Ich kann da nur für mich sprechen. Musik ist mein Leben und ich lebe für die Musik. Es gibt so viele unterschiedliche Arten der Rockmusik, dass man ihr mit einer Rotation sich immer wiederholender Titel einfach nicht gerecht wird. Mir geht es um die Vielfalt der Rockmusik. Ich muss nicht am Tag fünf Mal ‚Summer of 69‚ hören, sondern will auch mal einen Song von Judas Priest dabei haben. Wenn wir im Autoradio nur noch das hören können, was uns zwei, drei große Plattenfirmen vorgeben, dann hört sich irgendwann alles gleich an.

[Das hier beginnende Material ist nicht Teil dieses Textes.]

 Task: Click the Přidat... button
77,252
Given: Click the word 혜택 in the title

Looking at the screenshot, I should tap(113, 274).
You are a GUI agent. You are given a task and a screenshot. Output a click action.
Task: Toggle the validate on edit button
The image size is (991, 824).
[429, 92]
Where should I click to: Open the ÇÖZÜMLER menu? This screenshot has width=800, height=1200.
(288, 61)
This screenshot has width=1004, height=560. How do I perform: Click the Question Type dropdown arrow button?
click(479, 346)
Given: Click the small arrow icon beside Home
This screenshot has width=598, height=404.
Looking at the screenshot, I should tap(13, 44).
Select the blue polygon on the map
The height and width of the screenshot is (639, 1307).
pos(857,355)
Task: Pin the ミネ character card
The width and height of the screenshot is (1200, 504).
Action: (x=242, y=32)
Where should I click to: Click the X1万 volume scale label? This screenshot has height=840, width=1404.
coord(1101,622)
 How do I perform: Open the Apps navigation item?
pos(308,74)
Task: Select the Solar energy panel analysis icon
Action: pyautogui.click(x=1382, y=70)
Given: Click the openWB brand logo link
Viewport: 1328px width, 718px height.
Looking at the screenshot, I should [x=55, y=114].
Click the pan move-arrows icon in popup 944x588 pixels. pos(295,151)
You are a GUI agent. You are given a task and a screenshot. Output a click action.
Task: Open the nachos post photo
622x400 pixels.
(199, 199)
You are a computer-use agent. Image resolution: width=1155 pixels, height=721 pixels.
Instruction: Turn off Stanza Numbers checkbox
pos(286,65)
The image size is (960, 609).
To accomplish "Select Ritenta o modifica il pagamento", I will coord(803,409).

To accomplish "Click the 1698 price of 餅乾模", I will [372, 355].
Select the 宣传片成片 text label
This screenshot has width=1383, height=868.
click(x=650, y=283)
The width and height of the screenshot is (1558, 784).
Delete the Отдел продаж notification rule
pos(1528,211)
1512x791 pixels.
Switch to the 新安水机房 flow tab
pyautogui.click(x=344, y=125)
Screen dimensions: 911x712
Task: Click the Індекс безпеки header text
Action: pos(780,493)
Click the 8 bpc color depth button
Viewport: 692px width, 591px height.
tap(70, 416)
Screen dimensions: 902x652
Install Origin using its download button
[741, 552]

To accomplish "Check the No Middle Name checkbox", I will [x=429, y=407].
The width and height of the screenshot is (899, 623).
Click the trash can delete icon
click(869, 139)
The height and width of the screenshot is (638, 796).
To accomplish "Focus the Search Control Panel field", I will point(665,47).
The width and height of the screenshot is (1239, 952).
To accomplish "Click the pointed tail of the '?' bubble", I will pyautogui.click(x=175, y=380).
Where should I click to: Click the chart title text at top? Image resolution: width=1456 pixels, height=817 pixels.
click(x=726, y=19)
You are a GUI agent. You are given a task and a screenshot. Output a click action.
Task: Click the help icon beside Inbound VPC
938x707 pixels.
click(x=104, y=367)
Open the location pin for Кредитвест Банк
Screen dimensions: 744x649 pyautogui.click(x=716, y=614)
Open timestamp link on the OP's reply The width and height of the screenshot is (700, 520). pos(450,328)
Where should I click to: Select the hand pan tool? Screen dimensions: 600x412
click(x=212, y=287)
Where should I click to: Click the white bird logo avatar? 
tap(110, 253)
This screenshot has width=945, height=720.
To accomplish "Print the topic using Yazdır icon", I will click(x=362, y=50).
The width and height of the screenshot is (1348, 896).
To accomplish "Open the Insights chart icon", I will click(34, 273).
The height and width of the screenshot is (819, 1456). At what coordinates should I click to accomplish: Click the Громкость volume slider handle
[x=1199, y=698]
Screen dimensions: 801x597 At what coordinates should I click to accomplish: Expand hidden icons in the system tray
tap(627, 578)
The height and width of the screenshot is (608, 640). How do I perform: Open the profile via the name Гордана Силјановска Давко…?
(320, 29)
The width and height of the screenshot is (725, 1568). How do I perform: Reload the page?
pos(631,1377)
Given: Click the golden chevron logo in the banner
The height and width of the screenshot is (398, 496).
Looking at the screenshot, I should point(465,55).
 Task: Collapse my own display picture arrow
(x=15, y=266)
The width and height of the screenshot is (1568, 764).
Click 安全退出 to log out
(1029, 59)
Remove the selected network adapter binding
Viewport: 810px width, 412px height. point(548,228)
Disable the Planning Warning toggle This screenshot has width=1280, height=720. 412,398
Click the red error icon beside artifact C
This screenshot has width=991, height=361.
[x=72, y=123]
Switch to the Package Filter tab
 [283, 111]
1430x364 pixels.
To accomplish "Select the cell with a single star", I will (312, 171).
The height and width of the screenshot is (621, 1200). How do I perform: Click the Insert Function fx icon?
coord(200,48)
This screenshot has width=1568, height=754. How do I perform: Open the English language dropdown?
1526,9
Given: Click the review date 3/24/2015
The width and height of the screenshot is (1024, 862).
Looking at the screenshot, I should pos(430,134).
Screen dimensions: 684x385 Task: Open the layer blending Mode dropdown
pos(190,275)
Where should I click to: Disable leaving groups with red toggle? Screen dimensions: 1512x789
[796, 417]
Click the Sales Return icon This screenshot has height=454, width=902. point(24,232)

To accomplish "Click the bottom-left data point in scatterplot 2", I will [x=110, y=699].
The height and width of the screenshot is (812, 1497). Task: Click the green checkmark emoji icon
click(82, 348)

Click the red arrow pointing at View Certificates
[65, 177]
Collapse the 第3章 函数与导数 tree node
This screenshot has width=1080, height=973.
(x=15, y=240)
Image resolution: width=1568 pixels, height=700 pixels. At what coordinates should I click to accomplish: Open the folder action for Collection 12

Mir geht’s ja selber schon so, dass ich Titel von, sagen wir mal, Andreas Bourani und Revolverheld schon gar nicht mehr auseinanderhalten kann, weil die alle die exakt selbe Formel verwenden. Um das geht es mir. Wir müssen wieder mehr Vielfalt zulassen. Schau Dir eine Band wie ‚Blackberry Smoke‚ an. Ich garantiere euch, wenn Songs dieser Band unterm Tag im Radio laufen würden, dann würden 90 Prozent der Hörer sagen: ‚Wow, schöne Musik!‘ Aber soweit kommt’s ja gar nicht, weil das Computerprogramm im Hintergrund das ja gar nicht zulässt. Das sagt dann eher: ‚Verdammt, eine ganze Stunde ohne Xavier Naidoo – das geht nun wirklich nicht!‘
Wie sollte das optimale Radioprogramm Deiner Meinung nach dann aussehen? Was wünschst wünscht Ihr Euch?
Wie bereits erwähnt: Es muss vielfältig sein. Gerade von einem öffentlich-rechtlichen Sender erwarte ich das. Dazu müsste man natürlich auch wieder mehr Qualität und Geld in die Musikredaktionen stecken, Hintergründe recherchieren und nicht die gesamte Manpower in Comedy-Shows und Gewinnspiele stecken. Ich frage mich ernsthaft, wer das überhaupt gut findet. Es ist wichtig, dass sich dort Leute mit Newcomern aus vielen Sparten auseinandersetzen, die ein gewisses ‚Massen-Appeal‘ haben. Puls-Radio setzt sich ja auch mit Newcomern auseinander, aber eben nur mit denjenigen, die genau zur Zielgruppe passen. Und diese Zielgruppe sieht man wahrscheinlich nicht auf einem Konzert von AC/DC oder KISS.
Danke, dass Du Dir Zeit für unsere Fragen genommen hast, Tilo – und weiterhin viel Erfolg beim Kampf um den Erhalt der Vielfalt im Radio.